With delivery delays of around 15 months now expected for the Boeing 787 program, where does Boeing turn to help its customers?

One suggestion was upping the production of the 767, currently at one a month. This won’t work–it takes about two years to do so, according to Boeing. By then the 787 program should be more or less back on track.

A blogger suggested that the 777 could be the answer. Not likely, either, because the 777 has a four year backlog and is being produced at the rate of seven a month, its highest ever.

The used airplane market is very tight. Boeing is looking for 777s, 767s and even Airbus A330s and A340s with little luck.

Boeing and the airlines will have to cope as best they can.

Here’s the backlog chart for Boeing.

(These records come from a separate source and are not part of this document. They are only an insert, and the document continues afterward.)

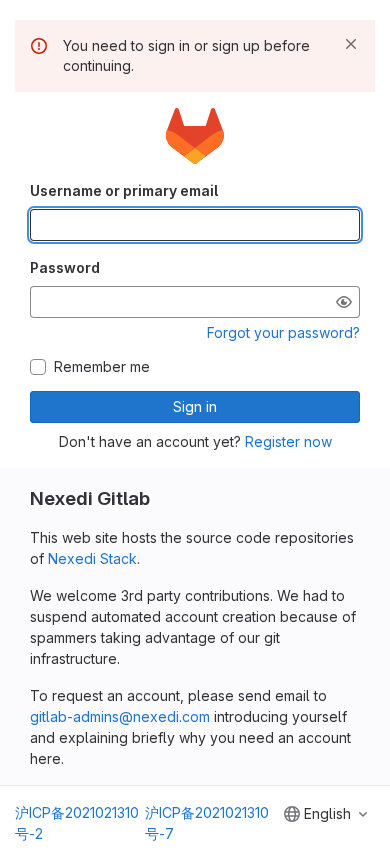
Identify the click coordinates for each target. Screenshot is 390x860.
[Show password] (344, 302)
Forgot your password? (283, 332)
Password (65, 267)
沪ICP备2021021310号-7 (207, 823)
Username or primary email (124, 190)
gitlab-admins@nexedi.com (120, 716)
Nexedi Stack (92, 558)
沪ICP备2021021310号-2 (77, 823)
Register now (288, 441)
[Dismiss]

The production rates are:

737: ~30/mo

747: 1/mo

767: 1/mo

777: 7/mo

787: planned–initially 3/mo, increasing to 10/mo within 18 mo

Unfilled Orders by Model Through February 2008
Model Series Orders Deliveries Unfilled
Total Unfilled Orders 3544
737
737-700 1474 921 553
737-700BBJ 115 94 21
737-700C 12 11 1
737-800 2705 1348 1357
737-800BBJ 17 13 4
737-900BBJ 6 0 6
737-900ER 227 15 212
Total Unfilled for 737 2154
747
747-400ERF 40 31 9
747-400F 126 116 10
747-8 26 0 26
747-8F 78 0 78
Total Unfilled for 747 123
767
767-200ER 121 120 1
767-300ER 538 523 15
767-300F 82 49 33
767-400ER 38 37 1
Total Unfilled for 767 50
777
777-200ER 433 405 28
777-200LR 47 17 30
777-300ER 354 130 224
777F 78 0 78
Total Unfilled for 777 360
787
787-3 43 0 43
787-8 642 0 642
787-9 172 0 172
Total Unfilled for 787 857
Total Unfilled Orders 3544
Model Series Orders Deliveries Unfilled

One Comment on “Where does Boeing turn?

  1. If the customer or Boeing can afford the fuel, it may require a trip to the Arizona desert.
    Lots of airliners there, just old and thirsty.